My friend Kari over at Coffee Catharsis saved me a huge pile of typing by writing this post on Attachment Disorder today. I think that every potential adoptive family should be reading things like this before they adopt and trying the reality on for size.
Though it's human nature to think that 'our experience will be different' really looking at own reality and that of others we trust can teach us alot about pre and post natal childhood trauma. So if you are thinking about adopting, link over, read it to the end and see if that is a part of the adoption experience you are envisioning........because this is a very real possibility.
3 comments:
Aspergers children can display some of these symptoms, without having AD. Would you handle them any differntly than AD? One thing I have learnt this year is that even if an Apsie teen appears to not want certian attentions they still need them e.g.they may react to a hug by pulling away, but they still need hugs, hair ruffled etc. Which has lead me to realise again they still crave the same things as Neurotypicals, only because of sensory issues, they find them harder to handle, a diemah in itself....I would be interested to know what you think on these matters and how you handle them - same as AD or not?
I've really appreciated your links to Coffee Catharsis and I SO agree with you about the need for better education for adoptive families. I think one of the big changes needed is posts exactly like yours, sharing the reality of what adoption can mean. It's hard to strike a balance of showing respect for the privacy of your child while also letting others know the reality you live in. I also think when prospective adoptive parents hear about these types of behaviors, they don't think it will be their experience and it's hard for people to understand what it will FEEL like to live like this 24/7. I think there needs to be much more discussion and support developed within the adoption community for families living with these realities. We spend so much time and money advocating for adoption, but there's not much there for when you're parenting a severely attachment-impaired child, with significant trauma.....
You can tell this strikes a nerve with me....I'll get off the soap box now.... :o)
Lisa H.
This issue is SO complicated. I agree very strongly with the need for prospective parents to be made aware of the potential realities, to the degree that that's even possible, as Lisa pointed out.
On the other hand, if we'd known in the abstract - outside of the context of relationship with our own real, specific child - what we were going to have to contend with, even with relatively mild fetal alcohol effects, I think we'd have shied away, not believing we'd be able to handle it.
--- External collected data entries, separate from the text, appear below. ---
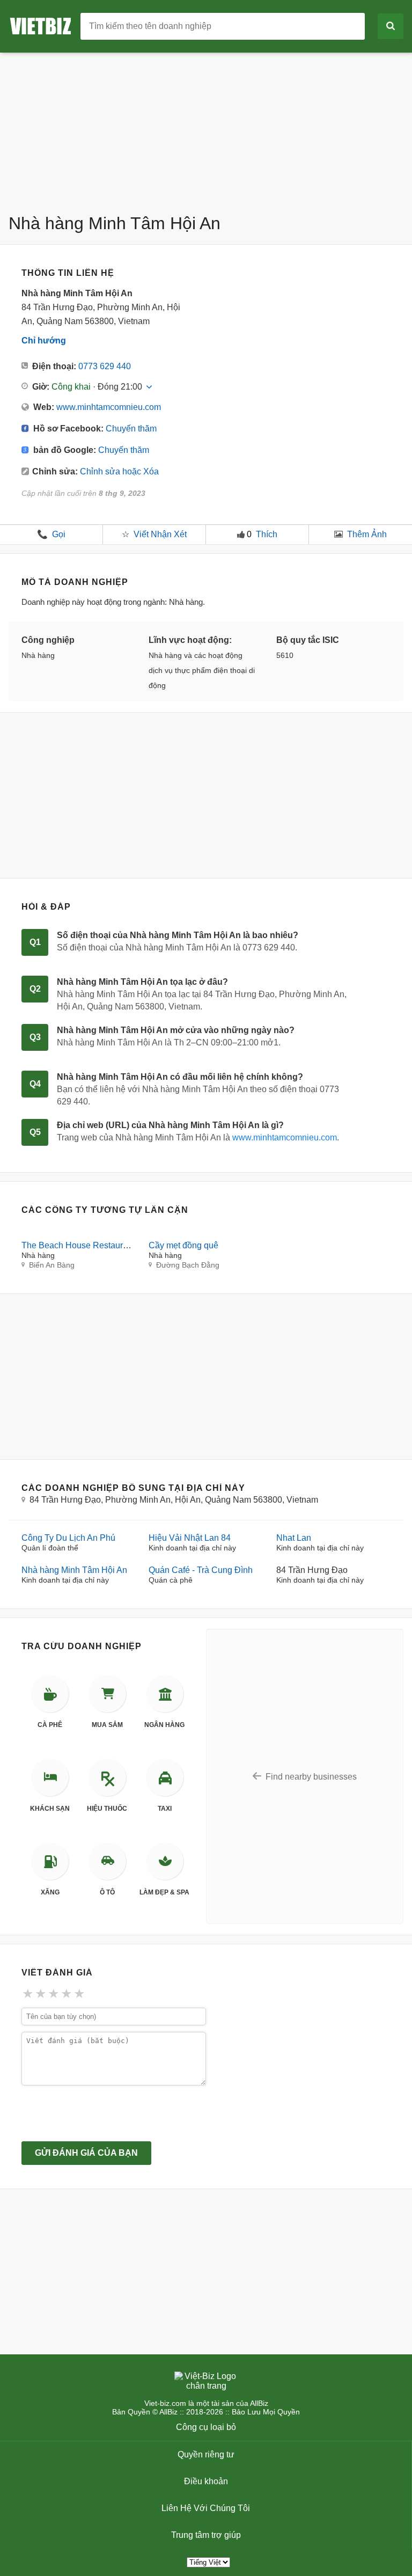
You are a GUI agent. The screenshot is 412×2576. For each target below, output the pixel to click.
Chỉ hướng (43, 340)
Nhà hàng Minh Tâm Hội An (74, 1570)
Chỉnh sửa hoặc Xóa (119, 471)
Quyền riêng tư (206, 2454)
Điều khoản (206, 2481)
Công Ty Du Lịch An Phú (68, 1537)
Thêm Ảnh (367, 534)
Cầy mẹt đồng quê (183, 1245)
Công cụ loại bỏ (206, 2427)
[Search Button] (390, 26)
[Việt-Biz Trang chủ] (44, 25)
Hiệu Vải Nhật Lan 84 (190, 1537)
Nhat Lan (293, 1537)
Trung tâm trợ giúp (206, 2535)
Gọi (51, 534)
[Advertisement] (206, 128)
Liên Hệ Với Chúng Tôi (205, 2508)
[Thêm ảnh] (338, 534)
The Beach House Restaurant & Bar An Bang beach (120, 1245)
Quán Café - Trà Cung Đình (201, 1570)
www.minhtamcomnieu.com (108, 407)
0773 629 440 (104, 366)
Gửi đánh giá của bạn (86, 2152)
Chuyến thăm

It makes me shudder even to say that - to think of not having this treasure in our family. It's more than I can even bear to imagine.
It's more than clear to me, though, that it could be so, so much harder than it's been for us. And maybe, in that case, we wouldn't be able to handle it. But that leaves me with the inevitable question - should we not have proceeded, because the reality might have turned out to be harder than it has turned out to be?
I really, truly do agree that prospective adopters need to be given a strong dose of potential realities. And we certainly weren't. But the questions of what a child will turn out to be and what the parents will actually be able to handle are both, to some degree, unanswerable at the time when the decision to adopt needs to be made.
And I will say with no caveat that I've been extremely frustrated with what seemed to be a thorough conspiracy to convince us that there wasn't anything special going on with our girl - how it took 10 years to finally get a confirmation that we were, in fact, dealing with alcohol-induced prenatal brain damage. We hadn't even been trying to learn how to parent a child with FASD through most of those early years, because everybody kept insisting she didn't have it.